In 2005, SOS offered three more 1st-year courses in business and calculus. With over 25 volunteer tutors and 100 members of the BUCS association, SOS tutored over 600 students and raised over $31,000 for Free the Children. Through Free the Children, SOS's charitable donation went towards providing accessible education to Kenyan children. This caught the attention of the Waterloo Record, which wrote the first article on the Exam-AID program.

2006 - 2007: Birth of Students Offering Support Charity

SOS: Students Offering Support was born in 2006 when the Exam-AID initiative grew too large for the BUCS Association. By offering both 1st and 2nd-year courses, along with a more formal structure and accessible online registration system, SOS aided over 1,110 first and second-year students, raising $65,000 in charitable donations. These results attracted Waterloo Record once again, and another article was written on the Exam-AID program.

In 2007, SOS volunteers funded an educational development project and helped build it on the first annual volunteer outreach trip to San Ignacio, Belize. With the help of a local NGO, Proworld, Laurier's team traveled to the small village of Calla Creek and upgraded their run-down elementary school.

2007 - 2008: The National Association is born

Trent University, Student's Offering Support's second post-secondary chapter, found success, raising over $8,700 and confirming the SOS model strength to other universities. As a result, the National Association was created and, after its success in four national business plan competitions, generated over $15,000 in funding for national expansion. Trent and Laurier continued to work with the NGO Friend of Honduran Children and ran trips to provide infrastructural support to the Flor Azul orphan farm school.

2008 - 2009: Students Offering Support expands to Chapters in 11 Universities

SOS launched chapters in Ontario and Quebec universities, as well as the pilot of a high school SOS chapter in the Waterloo Region. From the 300+ student volunteers that worked through the chapters listed below, they raised over $100,000 for four projects in Costa Rica, Peru, El Salvador, and Honduras.

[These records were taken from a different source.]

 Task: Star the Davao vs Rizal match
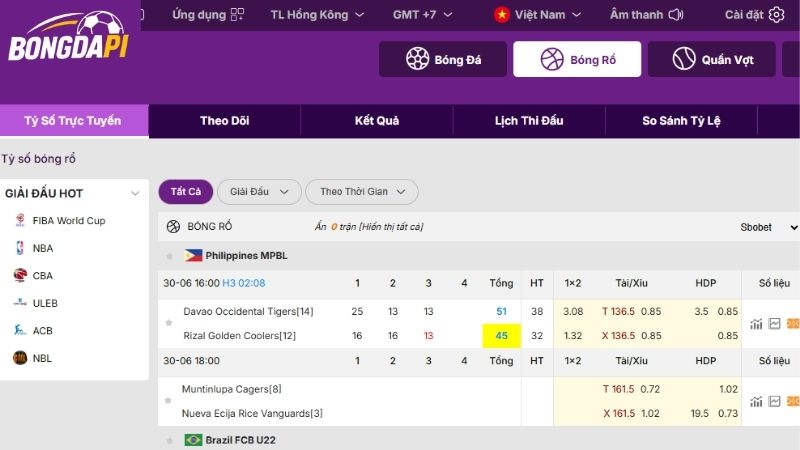[168, 323]
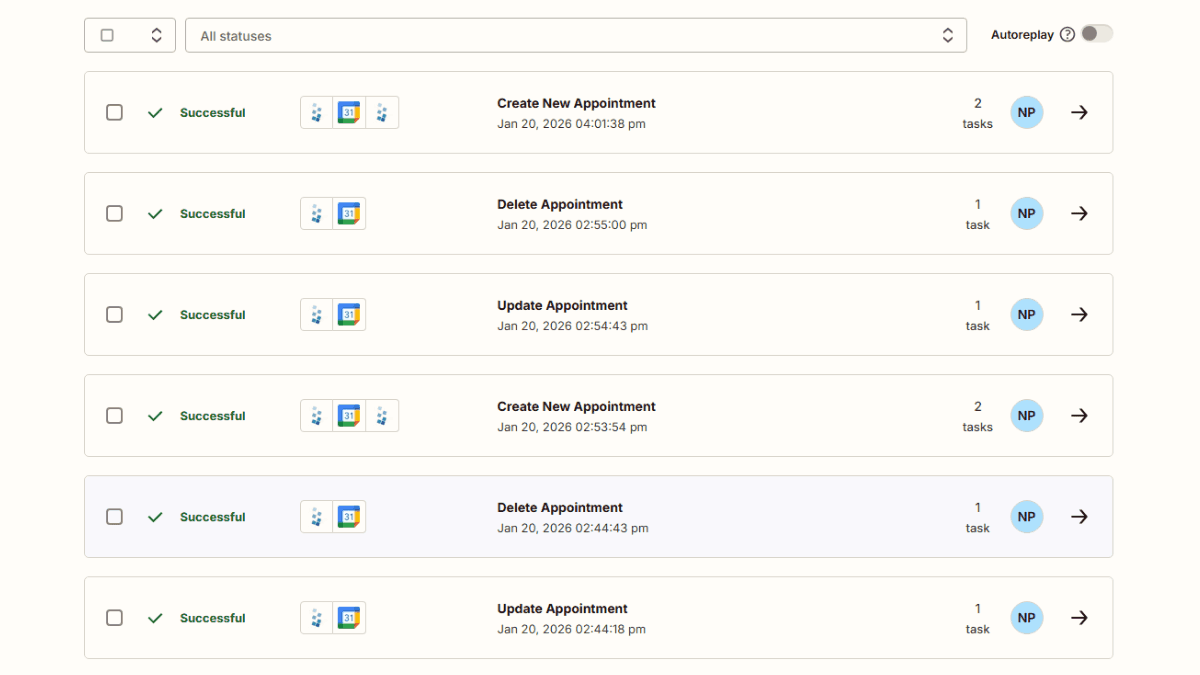The image size is (1200, 675).
Task: Click the right arrow icon on the bottom Update Appointment run
Action: pos(1079,617)
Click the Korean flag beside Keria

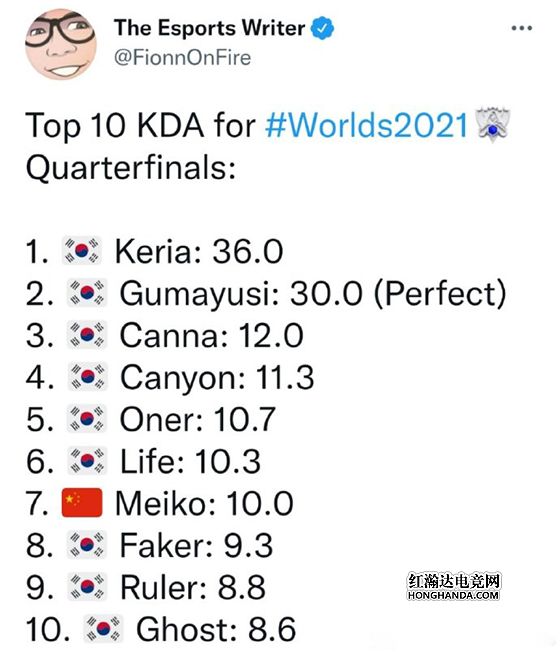pos(82,250)
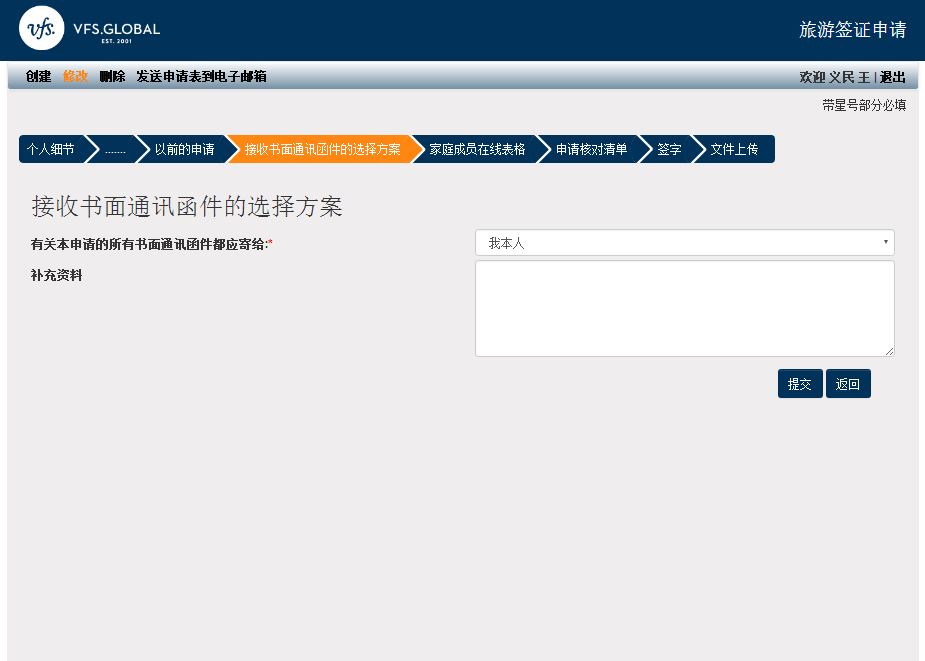The height and width of the screenshot is (661, 925).
Task: Go to the 个人细节 step
Action: coord(51,149)
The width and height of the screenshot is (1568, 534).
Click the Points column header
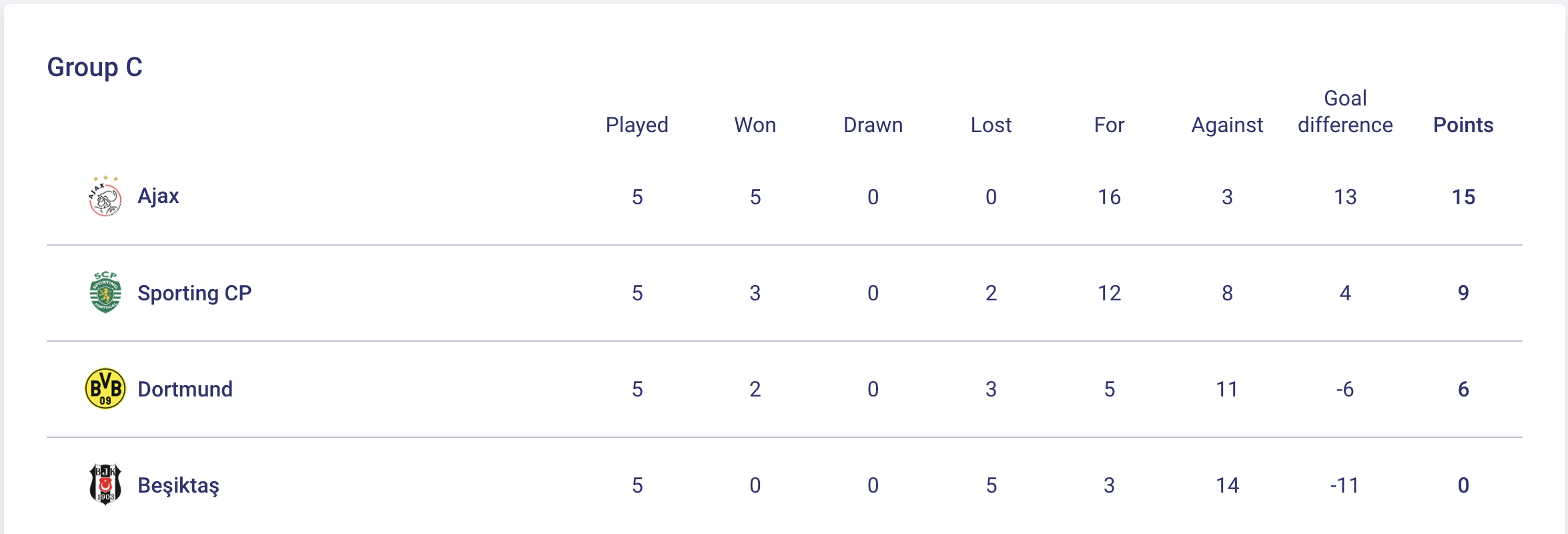click(1463, 125)
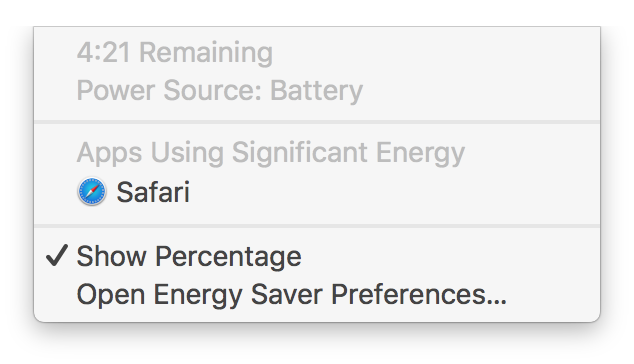Screen dimensions: 634x364
Task: Click the word Battery in power source line
Action: click(x=316, y=91)
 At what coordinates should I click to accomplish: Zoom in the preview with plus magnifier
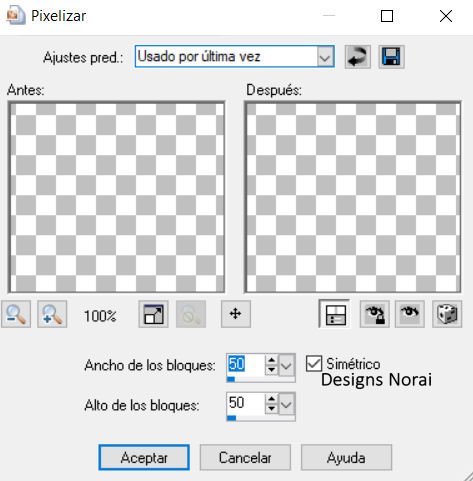pyautogui.click(x=52, y=314)
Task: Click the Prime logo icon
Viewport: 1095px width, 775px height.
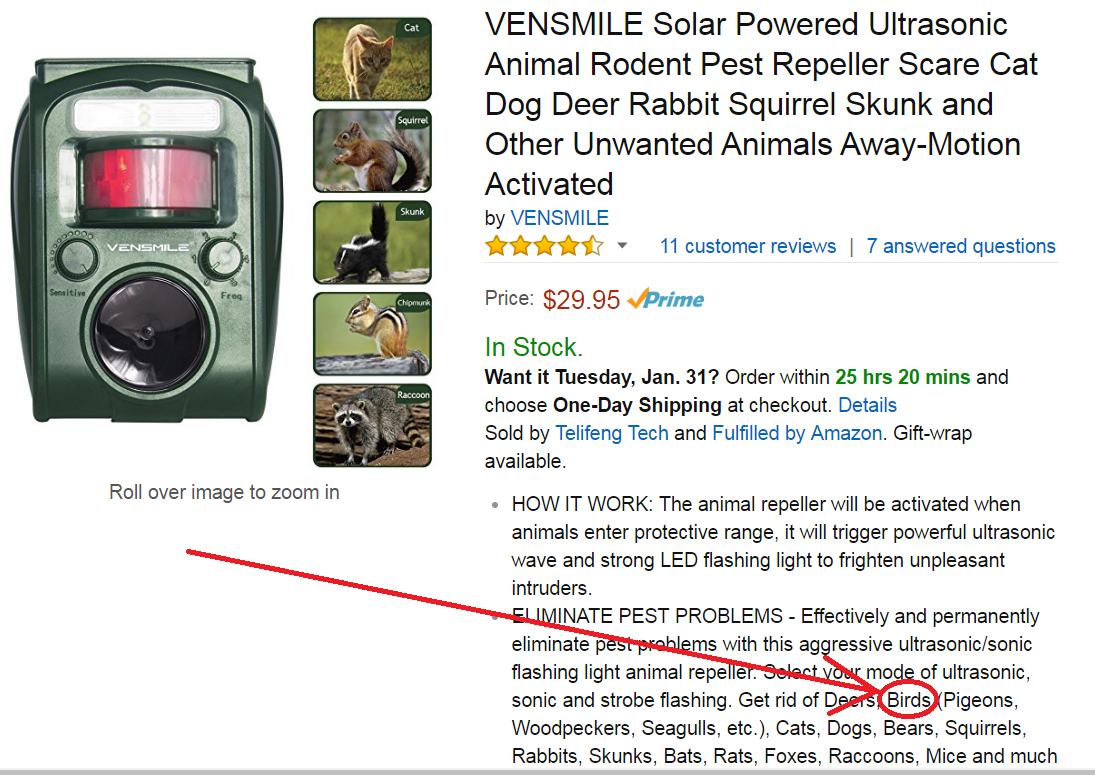Action: tap(666, 299)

Below is a list of active chapters for 2008 – 2009:

  Wilfrid Laurier University
  Waterloo University
  York University
  Queen's University
  McGill University
  McMaster University
  Nipissing University
  Trent University
  University of Western Ontario
  University of Windsor
 University of Regina
 Victoria University
 HS SOS Waterloo – pilot project

2009 - 2010: SOS continues to grow

SOS expanded to four more university chapters and, with over 450 volunteers, they raised $190,000 across the various university chapters and coordinated eight different outreach trips to Peru, Costa Rica, Nicaragua, Guatemala and Peru.

Below is a list of the new chapter sites for 2009-2010:

 Ryerson University (now Toronto Metropolitan University)
 University of Toronto (St. George Campus)
 Simon Fraser University
 Dalhousie University
 GTA High School SOS
 London Region High School SOS

2010 - 2011: SOS is nation-wide

The year 2010-2011 has seen four more Canadian university chapters implement the SOS model within their respective post-secondary institutions. With nearly all major Canadian universities now supporting this initiative, SOS worked towards involving universities and colleges across the United States.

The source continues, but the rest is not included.